Exercice A: Réécrivez sous forme de liste plus courte l'unique paragraphe du texte à lire, placé sous le titre « Pandémie: quelles leçons? », en conservant ses faits principaux.
Exercice B: D'après le texte à lire, combien de décès par million d'habitants l'Europe compte-t-elle environ selon la CNUCED ?
Exercice C: Veuillez indiquer si chaque affirmation concorde avec le texte à lire, par oui ou par non, en citant les mots du texte qui tranchent. (i) La Banque mondiale prévoit une baisse des envois de fonds d'environ 14 % en 2021. (ii) L'euro-obligation émise par la Côte d'Ivoire porte sur 10 ans. (iii) Le PIB de l'Afrique subsaharienne a progressé en 2020.

Texte à lire:
Chemins d’Afrique
2021
Pandémie: quelles leçons?
L a pandémie a frappé durement le monde, entraînant un très grand nombre de décès. Les gouvernements ont dû changer de cap et réaffecter des fonds pour soutenir le secteur de la santé et les personnes rendues vulnérables par la pandémie. Les économies les plus développées ont pu injecter d'énormes sommes d'argent d’aide fiscale afin d’aider à relancer leurs économies. Les États-Unis ont mis de côté 1. 900 milliards de dollars supplémentaires en soutien fiscal et d'autres grands pays comme le Japon et le Royaume-Uni ont alloué des montants tout aussi élevés. Malheureusement, pour de nombreux pays en développement et à faible revenu, le soutienbudgétaire nécessaire reste inaccessible. Cela s'explique en grande partie par le fait que nombre de ces pays ne disposent pas d'un espace fiscal qui leur permettrait d’absorber les chocs et de faciliter la reprise économique. Les pays qui parviennent à mobiliser et à réallouer des fonds le font souvent au détriment d'autres domaines essentiels tels que l'éducation et les dépenses sociales. L'investissement dans les infrastructures, qui est essentiel pour atteindre une croissance durable à long terme, est également compromis. L’Afrique subsaharienne a enregistré une contraction de 1,9 % de son produit intérieur brut (PIB) en 2020, la plus forte depuis que ces statistiques sont compilées. La région devrait connaître une reprise sensible en 2021, à 3,4 %. Cette reprise sera due surtout à l’effet mécanique de rebond. Une forte croissance d'environ 4 % est prévue en 2022. Ces projections comportent sont cependant sujettes à caution car les performances de nombreuses économies africaines seront influencées par l’ampleur des infections et la
virulence de nouvelles souches du virus du Covid-19, qui semblent plus infectieuses. Les fermetures et les mesures de confinement ont causé des ravages dans de nombreux pays du continent, étouffant la croissance et ralentissant les efforts de relance des économies. L’Afrique demeure tout de même la région du monde où le nombre de cas d'infection par le Covid-19 et de décès est le plus faible. Selon la Conférence des Nations unies sur le commerce et le développement (CNUCED), le continent enregistre environ 2 décès par million d'habitants, alors que l'Europe en compte environ 202. Les données du continent africain ne reflètent peut-être pas vraiment la réalité sur le terrain, car les tests ne sont pas aussi étendus que ceux des pays développés. Dans certains pays comme la Tanzanie, l'existence même du virus est toujours débattue. Néanmoins, les taux de mortalité sur le continent ont été faibles. L’impact de la pandémie sur les économies africaines est particulièrement notable dans les perturbations des chaînes de valeur mondiales et le ralentissement des échanges avec les principaux partenaires commerciaux du continent, notamment l'Union européenne, les États-Unis et la Chine. Les politiques de confinement et la faible productivité des économies africaines ont également aggravé le choc de la pandémie. Les mesures de confinement ont réduit la demande d'exportations africaines. De plus, elles ont réduit de manière drastique les flux d'investissements directs étrangers et les montants de l'aide au développement. Les pays qui dépendent largement du tourisme, comme le Maroc, la Tunisie et les Seychelles, sont parmi les pays les plus touchés du continent. La pandémie a pratiquement bloqué les voyages—de nombreux pays ont fermé leurs
frontières ou mis en place des mesures restreignant les déplacements. Or, les pays qui dépendent du tourisme ne disposent pas d'une grande marge de manœuvre budgétaire pour apporter un soutien financier à leur secteur privé. Les entreprises évoluant dans le secteur touristique ont du mal à se maintenir à flot et suppriment des emplois. Le vaste secteur informel reste un système de survie important. Cependant, son succès est intrinsèquement lié aux performances de l'économie formelle. Par conséquent, la perte de revenus dans le secteur formel causée par les fermetures d'usines dues à la pandémie aura un impact direct sur la capacité des ménages du secteur informel à consommer. Les envois de fonds vers les pays africains ont diminué en raison de la pandémie. La Banque mondiale prévoit que les envois de fonds diminueront d'environ 14 % en 2021. Les envois de fonds ont constitué la source la plus importante et la plus stable des flux financiers internationaux depuis 2010, représentant environ un tiers du total des entrées financières extérieures. Les ravages causés par la pandémie sont donc considérables et le chemin vers la reprise sera difficile. Celle-ci sera à plusieurs vitesses avec certains pays décollant plus vite que les autres, en fonction de leur accès aux financements. La Côte d'Ivoire par exemple a testé l'appétit des marchés en émettant une euro-obligation de 1 milliard d'Euros sur 12 ans le 25 novembre. Le prix de l'obligation a été fixé à un rendement record de 5 % et il a été sursouscrit cinq fois. La Côte d'Ivoire pourrait à nouveau s'endetter en 2021, ce qui augmenterait sa marge de manœuvre budgétaire.

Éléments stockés
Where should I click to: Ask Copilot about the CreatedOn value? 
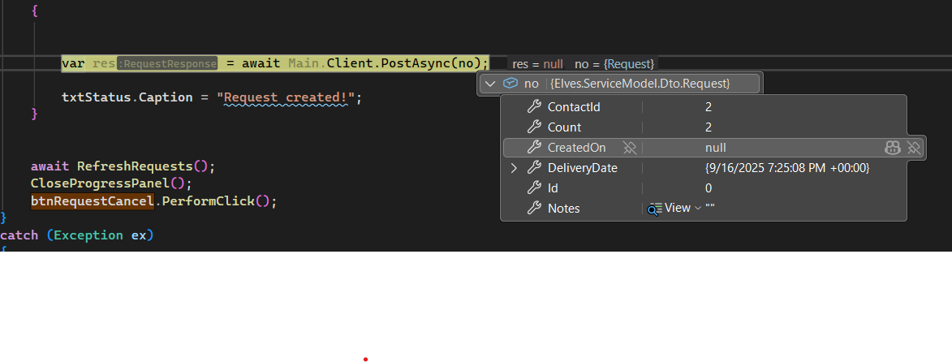tap(892, 148)
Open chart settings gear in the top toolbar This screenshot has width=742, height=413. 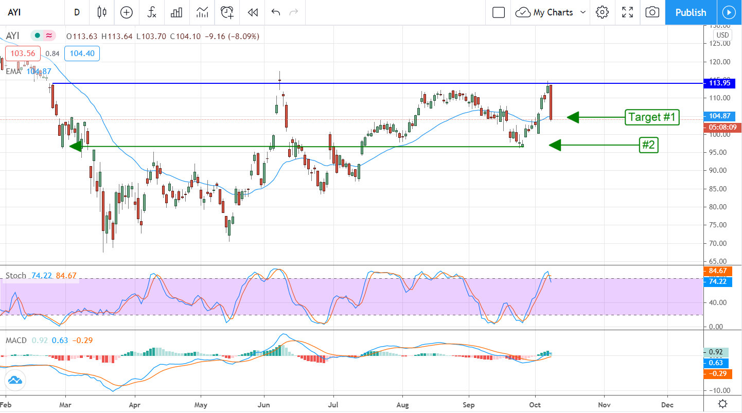(x=602, y=12)
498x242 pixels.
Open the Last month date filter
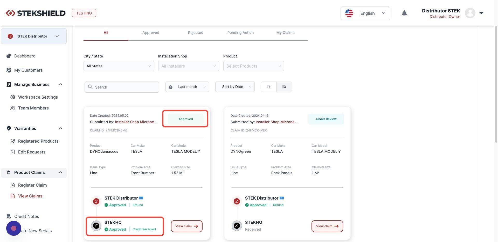[x=187, y=87]
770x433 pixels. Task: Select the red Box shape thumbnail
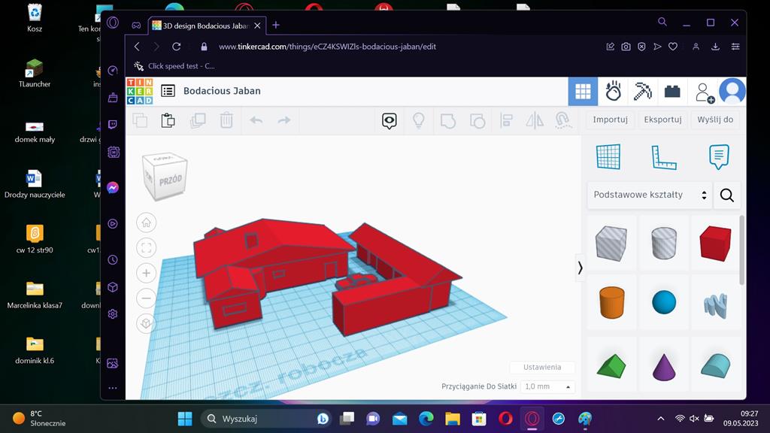coord(714,244)
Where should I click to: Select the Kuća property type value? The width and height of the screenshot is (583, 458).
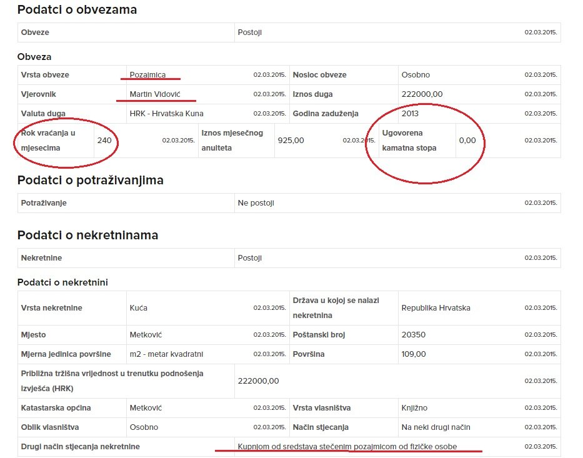(x=138, y=308)
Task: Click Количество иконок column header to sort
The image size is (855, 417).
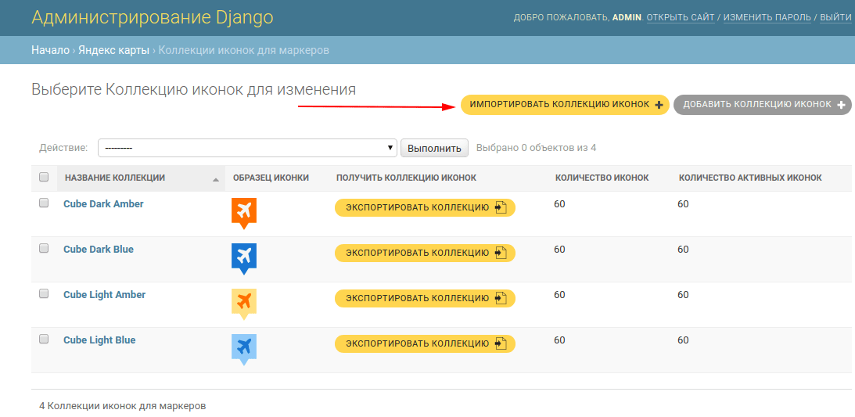Action: [602, 178]
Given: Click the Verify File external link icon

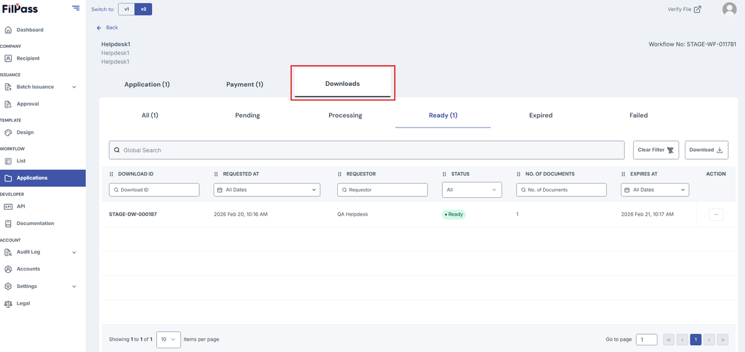Looking at the screenshot, I should (x=697, y=9).
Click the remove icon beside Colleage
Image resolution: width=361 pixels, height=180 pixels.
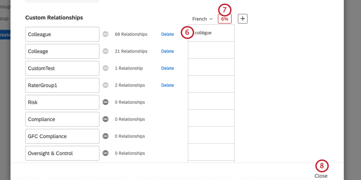(105, 51)
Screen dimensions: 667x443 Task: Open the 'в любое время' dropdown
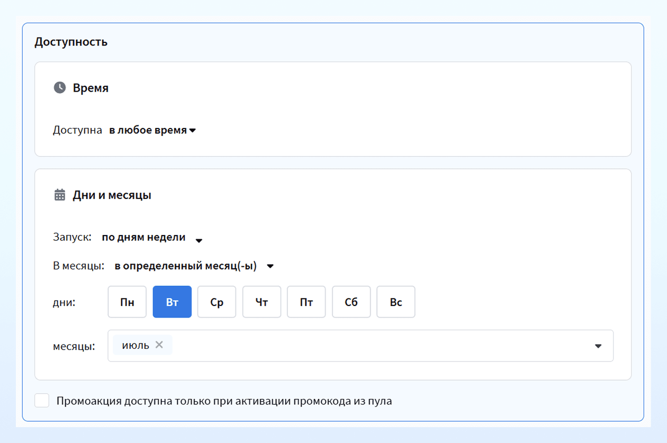(152, 130)
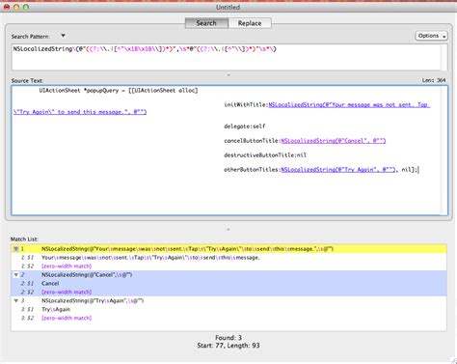Click the splitter handle above Match List
457x364 pixels.
point(229,229)
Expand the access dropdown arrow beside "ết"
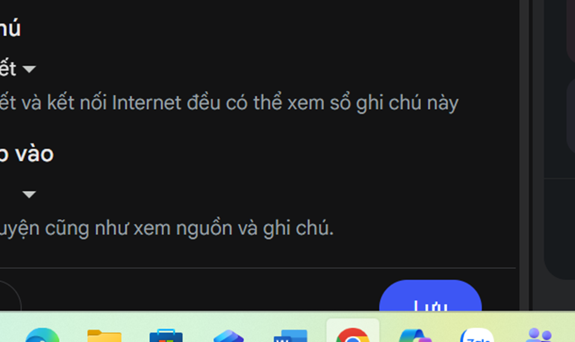The height and width of the screenshot is (342, 575). (x=29, y=69)
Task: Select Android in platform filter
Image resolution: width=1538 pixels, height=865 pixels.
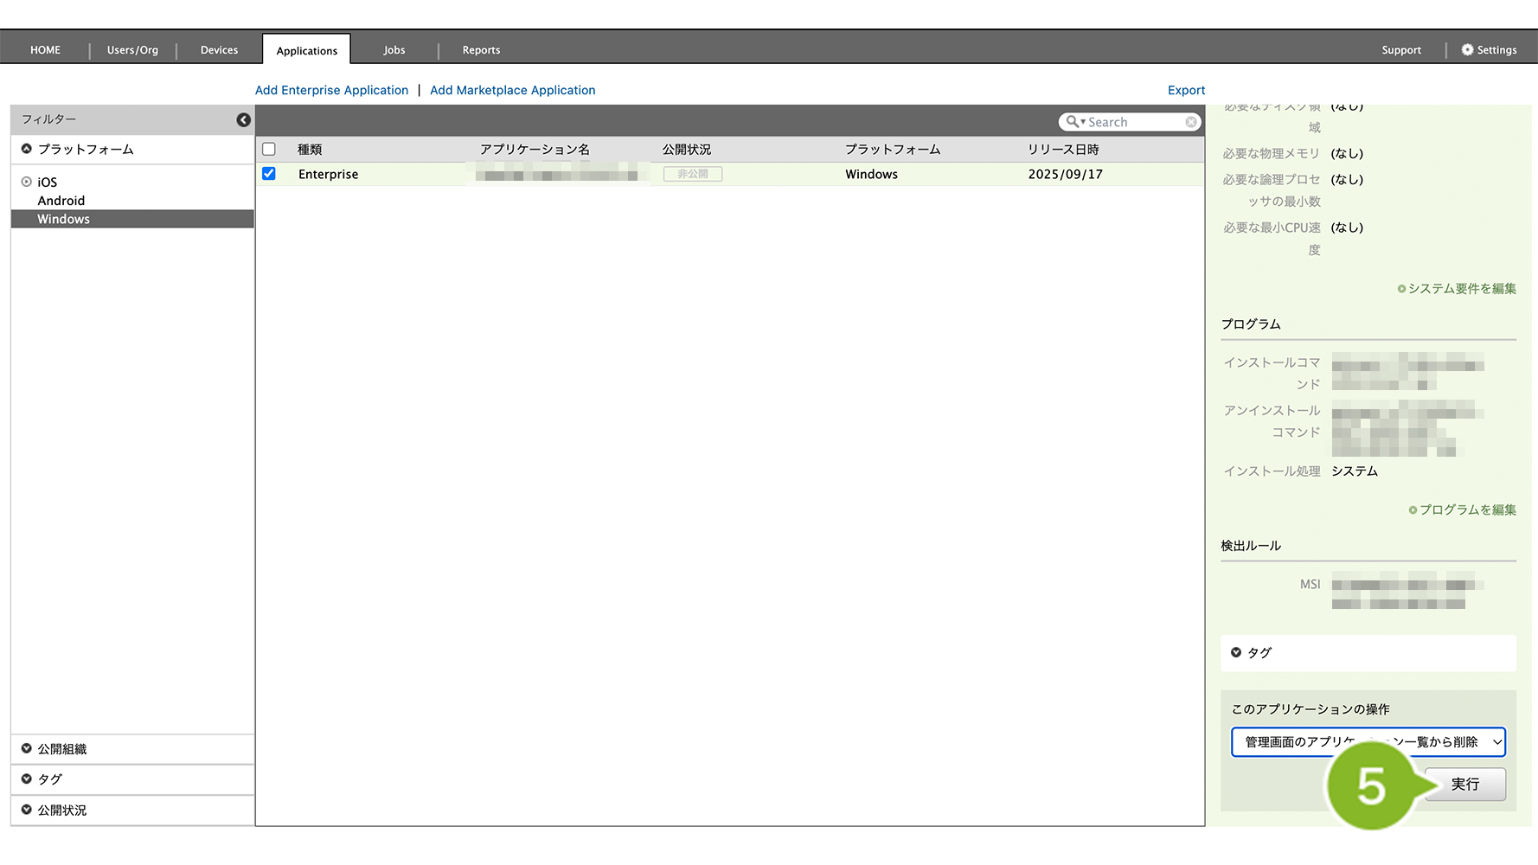Action: 61,201
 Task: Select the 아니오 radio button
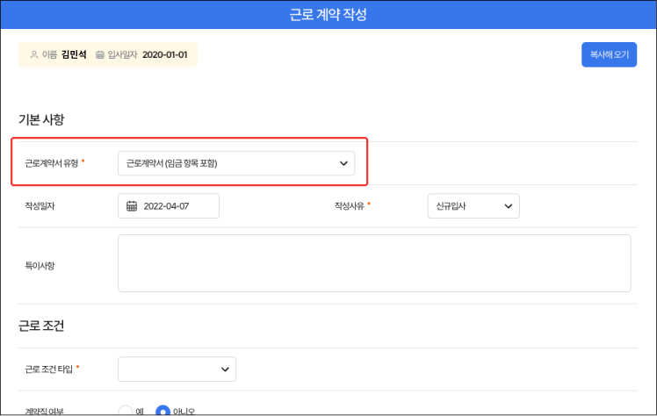pyautogui.click(x=162, y=411)
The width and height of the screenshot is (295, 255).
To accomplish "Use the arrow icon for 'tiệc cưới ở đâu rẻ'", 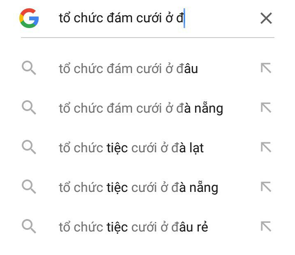I will pos(266,226).
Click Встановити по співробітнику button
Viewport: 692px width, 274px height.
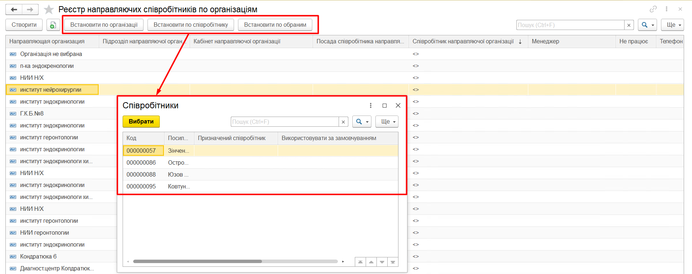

Zone de réponse A:
- Les gouvernements ont réaffecté des fonds vers la santé et les personnes rendues vulnérables par la pandémie.
- Les économies les plus développées ont injecté d'énormes sommes d'aide fiscale : 1 900 milliards de dollars supplémentaires aux États-Unis, des montants comparables au Japon et au Royaume-Uni.
- Beaucoup de pays en développement et à faible revenu n'ont pas l'espace fiscal nécessaire. Réallouer des fonds s'y fait souvent au détriment de l'éducation, des dépenses sociales et des infrastructures.
- Le PIB de l'Afrique subsaharienne s'est contracté de 1,9 % en 2020. On prévoit une reprise de 3,4 % en 2021, puis une croissance d'environ 4 % en 2022. Ces projections restent incertaines à cause des infections et des nouvelles souches du virus.
- Selon la CNUCED, l'Afrique compte environ 2 décès par million d'habitants, contre environ 202 en Europe. Les données africaines sont peut-être incomplètes, car les tests y sont moins étendus.
- La pandémie a perturbé les chaînes de valeur mondiales et ralenti les échanges avec l'Union européenne, les États-Unis et la Chine. Le confinement a réduit la demande d'exportations, les investissements directs étrangers et l'aide au développement.
- Les pays dépendant du tourisme, comme le Maroc, la Tunisie et les Seychelles, sont parmi les plus touchés. Leurs entreprises touristiques suppriment des emplois.
- Le secteur informel dépend de l'économie formelle et souffrira de la perte de revenus liée aux fermetures d'usines.
- La Banque mondiale prévoit une baisse d'environ 14 % des envois de fonds en 2021. Ces envois représentent environ un tiers des entrées financières extérieures depuis 2010.
- La reprise sera à plusieurs vitesses selon l'accès aux financements. La Côte d'Ivoire a émis une euro-obligation de 1 milliard d'euros sur 12 ans, au rendement de 5 % et sursouscrite cinq fois.

Zone de réponse B: Environ 202 décès par million d'habitants.

Zone de réponse C:
(i) Oui : « La Banque mondiale prévoit que les envois de fonds diminueront d'environ 14 % en 2021. »
(ii) Non : « une euro-obligation de 1 milliard d'Euros sur 12 ans »
(iii) Non : « L’Afrique subsaharienne a enregistré une contraction de 1,9 % de son produit intérieur brut (PIB) en 2020 »